Collected data
++++++++++++++++++++
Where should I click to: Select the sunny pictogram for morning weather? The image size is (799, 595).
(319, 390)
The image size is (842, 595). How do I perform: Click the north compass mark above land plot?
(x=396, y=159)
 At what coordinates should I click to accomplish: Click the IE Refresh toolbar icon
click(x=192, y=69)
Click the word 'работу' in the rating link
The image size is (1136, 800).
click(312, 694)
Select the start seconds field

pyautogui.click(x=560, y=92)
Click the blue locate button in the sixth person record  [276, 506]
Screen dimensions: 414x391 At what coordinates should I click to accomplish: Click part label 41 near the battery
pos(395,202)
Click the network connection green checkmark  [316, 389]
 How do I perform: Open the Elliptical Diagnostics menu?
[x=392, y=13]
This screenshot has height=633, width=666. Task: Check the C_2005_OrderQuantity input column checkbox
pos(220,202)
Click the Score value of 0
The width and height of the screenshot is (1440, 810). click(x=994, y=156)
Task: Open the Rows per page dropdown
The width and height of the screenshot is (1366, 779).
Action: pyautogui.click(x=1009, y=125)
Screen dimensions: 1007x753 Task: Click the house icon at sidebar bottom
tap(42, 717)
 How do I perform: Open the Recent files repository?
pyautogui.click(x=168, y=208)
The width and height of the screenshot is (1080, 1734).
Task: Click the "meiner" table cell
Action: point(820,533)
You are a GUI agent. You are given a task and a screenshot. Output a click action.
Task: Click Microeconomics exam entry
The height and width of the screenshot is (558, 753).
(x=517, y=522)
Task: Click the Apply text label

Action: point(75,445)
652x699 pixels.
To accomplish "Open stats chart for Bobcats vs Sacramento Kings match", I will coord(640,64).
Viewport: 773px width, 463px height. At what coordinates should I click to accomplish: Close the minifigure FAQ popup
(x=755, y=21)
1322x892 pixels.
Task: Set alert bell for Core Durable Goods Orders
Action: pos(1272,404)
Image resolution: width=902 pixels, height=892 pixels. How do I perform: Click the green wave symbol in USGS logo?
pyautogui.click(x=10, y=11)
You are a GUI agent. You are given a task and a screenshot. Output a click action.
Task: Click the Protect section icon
++++++++++++++++++++
WHAT IS REQUIRED
From the line holding "Click the Score value of 0" through the last line above, reproduce each line exactly and add nothing.

ANSWER TO THIS TASK
Click the Score value of 0
The width and height of the screenshot is (1440, 810). click(x=994, y=156)
Task: Open the Rows per page dropdown
The width and height of the screenshot is (1366, 779).
Action: pyautogui.click(x=1009, y=125)
Screen dimensions: 1007x753 Task: Click the house icon at sidebar bottom
tap(42, 717)
 How do I perform: Open the Recent files repository?
pyautogui.click(x=168, y=208)
The width and height of the screenshot is (1080, 1734).
Task: Click the "meiner" table cell
Action: point(820,533)
You are a GUI agent. You are given a task and a screenshot. Output a click action.
Task: Click Microeconomics exam entry
The height and width of the screenshot is (558, 753).
(x=517, y=522)
Task: Click the Apply text label

Action: point(75,445)
652x699 pixels.
To accomplish "Open stats chart for Bobcats vs Sacramento Kings match", I will coord(640,64).
Viewport: 773px width, 463px height. At what coordinates should I click to accomplish: Close the minifigure FAQ popup
(x=755, y=21)
1322x892 pixels.
Task: Set alert bell for Core Durable Goods Orders
Action: pos(1272,404)
Image resolution: width=902 pixels, height=892 pixels. How do I perform: Click the green wave symbol in USGS logo?
pyautogui.click(x=10, y=11)
You are a GUI agent. You are given a task and a screenshot. Output a click action.
Task: Click the Protect section icon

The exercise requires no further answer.